2- part b include the specific target ranges for the next year (from the current quarter to the corresponding quarter one year later). The targets have varied over the years, but usually they are stated in terms of credit conditions, interest rates, or monetary aggregates
3- part c lists short-term targets that take into account special calender events (such as Christmas, when currency leakages are unusually large) but are consistent with the goals in part B.
It is important to realize that the FOMC directive does not set specific targets for reserves in the system. It is up to the account managers to decide the dollar value of the securities to be bought or sold on the open market to achieve the results mandated in the directive. of course, the discretionary power of the managers is not unlimited. if the FOMC Changes its mind or feels that its directives are not being carried out properly, it can issue additional verbal instructions to the account mangers before the next meeting of the FOMC.
Although the directive eventually is made public (currently at the end of 30 days), it is not made public immediately. the reason the Fed gives for keeping the directive secret for three or four weeks is that it believe some people are in a position to act upon this information more rapidly than others and thus can earn profits at the expense of others. Carrying this policy of secrecy to the extreme, the domestic account manager at the new york Fed actually places buy sell orders simultaneously with different dealers, so that it is not immediately apparent whether the Fed is a net buyer or a net seller. this attitude of secrecy is not without its critics; some feel that in this day of modern electronic communications, the Fed should announce its directive immediately and publicly. It is difficult to understand how immediate disclosure could help some and hurt others in any systematic fashion. But it is easy to see how policy of secrecy places high premiums on inside information.

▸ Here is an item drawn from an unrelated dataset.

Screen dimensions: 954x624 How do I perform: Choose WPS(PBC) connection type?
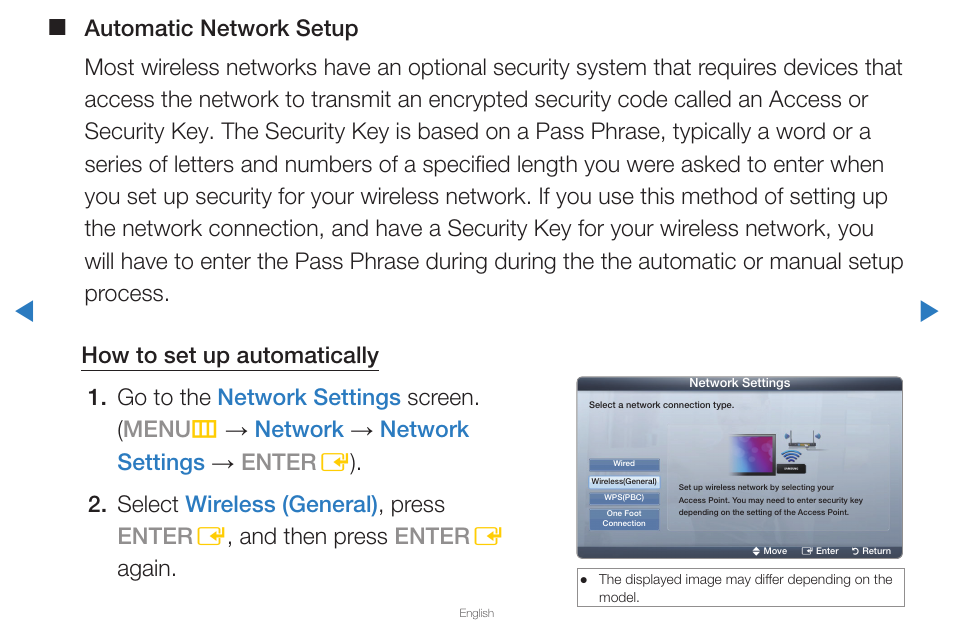[x=624, y=497]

Day-to-Day Operations Once the account managers have received their directive, they brief the members of their trading staffs and the action begins. In particular, the domestic account manager contacts the three dozen or so special dealers in government securities who are located in New York City; the securities dealers in turn deal with the public. because the Fed is a semipublic institution (it is owned by member banks, but its top officials are governmental appointees), its activities are under scrutiny; therefore, it strives to sell at the highest price and buy at the lowest price in its open-market operations.
It is often true that no physical paper check is necessary for an open-market transaction. Fedwire links the district Reserve banks to commercial banks, which act as clearing agents for the special dealers in government securities. Computers linked through Fedwire debit and credit transactions to the security book-entry accounts of the depository institutions in question, typically on the same day as the transaction. The open-market operations of any day last only about a half hour.
the Fed buys and sells many times the volumes of the net changes in the monetary base that its open-market operations produce. Individual open-market purchases or sales typically involve millions of dollars in securities.